Un scribe bienveillant
D’emblée, la question du scribe à Jésus montre qu’il a perçu le recentrement que Jésus ne cesse d’enseigner à ses disciples : quitter le monde des subtilités, des arguties, des chicanes dans lequel trop de rabbis se complaisent, pour rechercher le plus central de la révélation faite à Moïse. La question du premier commandement, c’est le genre de question qu’aime Jésus. Il répond volontiers, sans chercher à déplacer son interlocuteur. Tout au long du récit, on perçoit que ces deux-là s’entendent bien…
L’écoute de l’Unique
La réponse de Jésus commence par le commandement « Écoute Israël ». La Parole de Dieu retentit discrètement parmi les rumeurs du monde. Comment y accéder sans une écoute attentive ? Jésus insiste dans tous les évangiles sur le primat de l’écoute.
Vient ensuite la mention de Dieu comme l’Unique. Jésus a bien des fois usé avec insistance de ce petit mot heis (l’un, l’unique, le seul) ; souvenons-nous de la rencontre avec l’homme riche. L’Unique est une voie d’approche du mystère de l’amour… Le scribe reprend et renforce encore : il rattache la proposition de Jésus au Décalogue et à l’interdiction des idoles : « Il n’y en a pas d’autre que lui » (cf. Ex 20,3).
L’Amour comme commandement
Les deux commandements ont un premier mot commun : « Tu aimeras ». Nous connaissons l’explicitation de l’hymne à l’Amour de saint Paul (1 Co 13), ou les multiples répétitions « Dieu est Amour » dans la première lettre de Jean (4,8.16). Cela nous permet de comprendre que Dieu se donne lui-même sous la forme d’un commandement qui fait appel à notre liberté. Ce qui veut dire qu’il renonce à la séduction, puisque c’est à nous qu’il revient d’écouter et de répondre. L’amour ne peut que se proposer librement, c’est bien ce que nous avons déjà compris à travers le dialogue avec l’homme riche.

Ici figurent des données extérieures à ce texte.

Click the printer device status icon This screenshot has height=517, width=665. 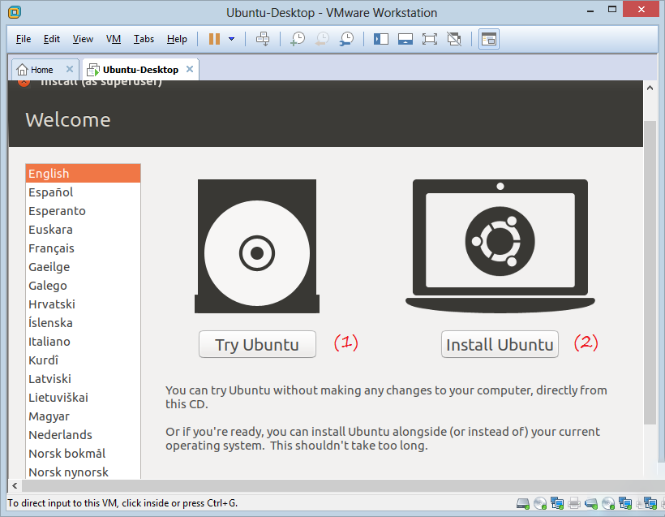[574, 503]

Le passage par le prochain
L’amour de Dieu qui nous est commandé est accompagné de la répétition systématique du qualitatif holos, tout-entier : « De ton coeur tout-entier, et de ton âme toute-entière, et de ton esprit tout-entier, et de ta force tout-entière » ; le scribe rajoute même « de ton intelligence tout-entière » ! Mais ce caractère totalitaire et impossible de l’amour humain pour Dieu ne peut aboutir qu’en prenant en compte l’amour du prochain et l’amour de soi-même. C’est une ouverture : le passage par le prochain devient la porte unique de l’amour de Dieu.
Cela dépasse tous les holocaustes
Vient alors cette « réplique pleine de sens » du scribe. Le mot « holocauste », justement composé de l’adjectif holos, tout-entier, s’y redouble le l’autre adjectif tous, pantôn, et c’est cette totalité sacrificielle qui est « dépassée, excédée » (perissoteron),par le double commandement. Il s’agit d’un débordement, d’un excès, maladroitement traduit dans la bible liturgique par « vaut mieux » (v. 33). L’évangile dans la bouche de Jésus parvient ici à un sommet : « Et personne n’osait plus l’interroger ».

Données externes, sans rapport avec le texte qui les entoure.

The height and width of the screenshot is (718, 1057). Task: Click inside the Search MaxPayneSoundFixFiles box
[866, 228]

Tu n’es pas loin du Royaume de Dieu
Jésus donne ce double commandement non pas dans la mise en scène d’un enseignement magistral, mais à la rencontre d’un autre, dans le dialogue avec un autre. Et non pas un disciple, mais un scribe, presque un ennemi ! Belle illustration du passage par le prochain le plus inattendu.
Félicitant la sagacité de ce scribe, Jésus l’invite à faire un pas de plus. Comme si, à l’instar de l’homme riche, il lui manquait quelque chose ou plutôt quelqu’un. Être du Royaume revient à accueillir Jésus et à le suivre pleinement de tout son cœur, de toute son âme, de toute sa force.